What is needed → Rename "Instruction" to "Command" in the lines that begin at the one containing "Screen dimensions: 542x542" and stop after the one containing "Action: click(x=142, y=229)". Give only those lines, with nothing else changed.

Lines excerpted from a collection
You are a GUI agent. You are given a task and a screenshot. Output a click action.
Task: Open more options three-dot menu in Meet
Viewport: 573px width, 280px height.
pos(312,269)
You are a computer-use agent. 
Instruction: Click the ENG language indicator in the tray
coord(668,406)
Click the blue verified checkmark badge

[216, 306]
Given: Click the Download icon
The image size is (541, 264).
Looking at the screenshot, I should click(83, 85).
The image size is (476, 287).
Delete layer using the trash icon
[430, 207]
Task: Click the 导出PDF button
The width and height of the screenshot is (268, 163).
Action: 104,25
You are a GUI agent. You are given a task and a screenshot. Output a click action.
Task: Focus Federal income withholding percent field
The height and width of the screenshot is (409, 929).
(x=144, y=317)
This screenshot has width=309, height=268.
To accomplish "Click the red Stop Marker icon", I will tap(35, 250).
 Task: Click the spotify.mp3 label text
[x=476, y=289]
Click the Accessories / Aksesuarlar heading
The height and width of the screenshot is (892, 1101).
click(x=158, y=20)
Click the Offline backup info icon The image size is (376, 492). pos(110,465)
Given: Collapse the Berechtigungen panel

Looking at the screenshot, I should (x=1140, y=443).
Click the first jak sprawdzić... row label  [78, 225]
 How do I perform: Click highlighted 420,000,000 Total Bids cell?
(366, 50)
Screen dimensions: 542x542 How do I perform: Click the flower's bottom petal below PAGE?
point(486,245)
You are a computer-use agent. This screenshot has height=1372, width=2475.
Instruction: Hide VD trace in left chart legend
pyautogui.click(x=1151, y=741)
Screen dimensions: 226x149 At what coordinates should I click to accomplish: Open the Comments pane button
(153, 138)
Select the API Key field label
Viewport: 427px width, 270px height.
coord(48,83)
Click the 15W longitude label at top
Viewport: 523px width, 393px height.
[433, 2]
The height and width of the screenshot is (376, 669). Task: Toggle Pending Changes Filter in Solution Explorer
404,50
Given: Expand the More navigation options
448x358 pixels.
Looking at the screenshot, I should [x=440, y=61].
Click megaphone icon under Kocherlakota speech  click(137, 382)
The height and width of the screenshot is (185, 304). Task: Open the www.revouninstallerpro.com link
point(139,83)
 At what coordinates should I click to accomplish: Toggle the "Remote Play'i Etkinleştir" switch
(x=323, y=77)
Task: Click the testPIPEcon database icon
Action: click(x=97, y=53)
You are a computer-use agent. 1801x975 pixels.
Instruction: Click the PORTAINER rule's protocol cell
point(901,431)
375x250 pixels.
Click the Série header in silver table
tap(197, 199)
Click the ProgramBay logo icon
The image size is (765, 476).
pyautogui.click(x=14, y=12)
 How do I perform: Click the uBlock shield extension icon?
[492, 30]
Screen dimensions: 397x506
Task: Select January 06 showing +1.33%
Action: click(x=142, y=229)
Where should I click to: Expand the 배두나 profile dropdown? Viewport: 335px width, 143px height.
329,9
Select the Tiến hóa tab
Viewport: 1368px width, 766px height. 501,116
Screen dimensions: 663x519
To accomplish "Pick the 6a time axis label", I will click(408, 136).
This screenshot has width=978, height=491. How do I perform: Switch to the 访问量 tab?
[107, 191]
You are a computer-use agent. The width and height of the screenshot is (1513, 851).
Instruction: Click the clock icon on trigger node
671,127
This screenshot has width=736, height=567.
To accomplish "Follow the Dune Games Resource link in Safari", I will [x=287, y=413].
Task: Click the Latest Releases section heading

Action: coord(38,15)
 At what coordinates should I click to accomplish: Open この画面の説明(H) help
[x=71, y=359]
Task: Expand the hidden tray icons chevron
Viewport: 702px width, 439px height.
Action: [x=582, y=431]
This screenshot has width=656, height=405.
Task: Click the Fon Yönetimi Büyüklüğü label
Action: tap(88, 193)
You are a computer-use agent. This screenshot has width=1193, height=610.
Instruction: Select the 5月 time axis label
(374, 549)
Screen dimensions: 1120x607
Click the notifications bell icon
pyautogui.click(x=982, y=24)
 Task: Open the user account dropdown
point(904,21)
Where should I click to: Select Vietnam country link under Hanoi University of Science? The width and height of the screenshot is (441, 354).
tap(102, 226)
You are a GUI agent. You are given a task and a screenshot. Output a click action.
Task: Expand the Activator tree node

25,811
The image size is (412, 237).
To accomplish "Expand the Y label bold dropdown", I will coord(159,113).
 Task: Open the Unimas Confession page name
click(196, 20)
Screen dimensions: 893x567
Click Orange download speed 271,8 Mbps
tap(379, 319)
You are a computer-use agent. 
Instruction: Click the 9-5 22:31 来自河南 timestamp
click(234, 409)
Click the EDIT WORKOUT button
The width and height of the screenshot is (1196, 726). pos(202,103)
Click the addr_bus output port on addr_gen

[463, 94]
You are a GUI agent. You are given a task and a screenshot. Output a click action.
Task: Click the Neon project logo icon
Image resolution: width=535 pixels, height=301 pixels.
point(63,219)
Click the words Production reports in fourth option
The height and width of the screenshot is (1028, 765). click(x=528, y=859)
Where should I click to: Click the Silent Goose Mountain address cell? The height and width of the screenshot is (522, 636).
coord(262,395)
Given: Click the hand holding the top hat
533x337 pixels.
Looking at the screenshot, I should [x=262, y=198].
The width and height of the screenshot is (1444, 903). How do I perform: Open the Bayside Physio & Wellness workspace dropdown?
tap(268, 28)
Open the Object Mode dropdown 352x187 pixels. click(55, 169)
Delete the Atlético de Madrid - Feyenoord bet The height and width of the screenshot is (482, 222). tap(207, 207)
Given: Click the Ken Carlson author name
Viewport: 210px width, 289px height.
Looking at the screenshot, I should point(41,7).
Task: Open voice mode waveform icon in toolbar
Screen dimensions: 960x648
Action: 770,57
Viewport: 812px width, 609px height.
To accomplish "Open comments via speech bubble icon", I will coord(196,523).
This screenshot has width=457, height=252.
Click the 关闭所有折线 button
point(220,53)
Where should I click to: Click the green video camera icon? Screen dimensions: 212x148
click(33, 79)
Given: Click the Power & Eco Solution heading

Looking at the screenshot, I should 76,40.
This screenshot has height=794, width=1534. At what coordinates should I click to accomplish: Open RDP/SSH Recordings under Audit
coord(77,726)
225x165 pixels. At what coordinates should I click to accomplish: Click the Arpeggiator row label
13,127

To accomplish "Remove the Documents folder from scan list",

Solution →
Screen dimensions: 542x542 How do I perform: Click the flower's bottom petal below PAGE?
point(486,245)
You are a computer-use agent. This screenshot has height=1372, width=2475.
Command: Hide VD trace in left chart legend
pyautogui.click(x=1151, y=741)
Screen dimensions: 226x149 At what coordinates should I click to accomplish: Open the Comments pane button
(153, 138)
Select the API Key field label
Viewport: 427px width, 270px height.
coord(48,83)
Click the 15W longitude label at top
Viewport: 523px width, 393px height.
[433, 2]
The height and width of the screenshot is (376, 669). Task: Toggle Pending Changes Filter in Solution Explorer
404,50
Given: Expand the More navigation options
448x358 pixels.
Looking at the screenshot, I should [x=440, y=61].
Click megaphone icon under Kocherlakota speech  click(137, 382)
The height and width of the screenshot is (185, 304). Task: Open the www.revouninstallerpro.com link
point(139,83)
 At what coordinates should I click to accomplish: Toggle the "Remote Play'i Etkinleştir" switch
(x=323, y=77)
Task: Click the testPIPEcon database icon
Action: click(x=97, y=53)
You are a computer-use agent. 1801x975 pixels.
Command: Click the PORTAINER rule's protocol cell
point(901,431)
375x250 pixels.
Click the Série header in silver table
tap(197, 199)
Click the ProgramBay logo icon
The image size is (765, 476).
pyautogui.click(x=14, y=12)
 How do I perform: Click the uBlock shield extension icon?
[492, 30]
Screen dimensions: 397x506
Task: Select January 06 showing +1.33%
Action: click(x=142, y=229)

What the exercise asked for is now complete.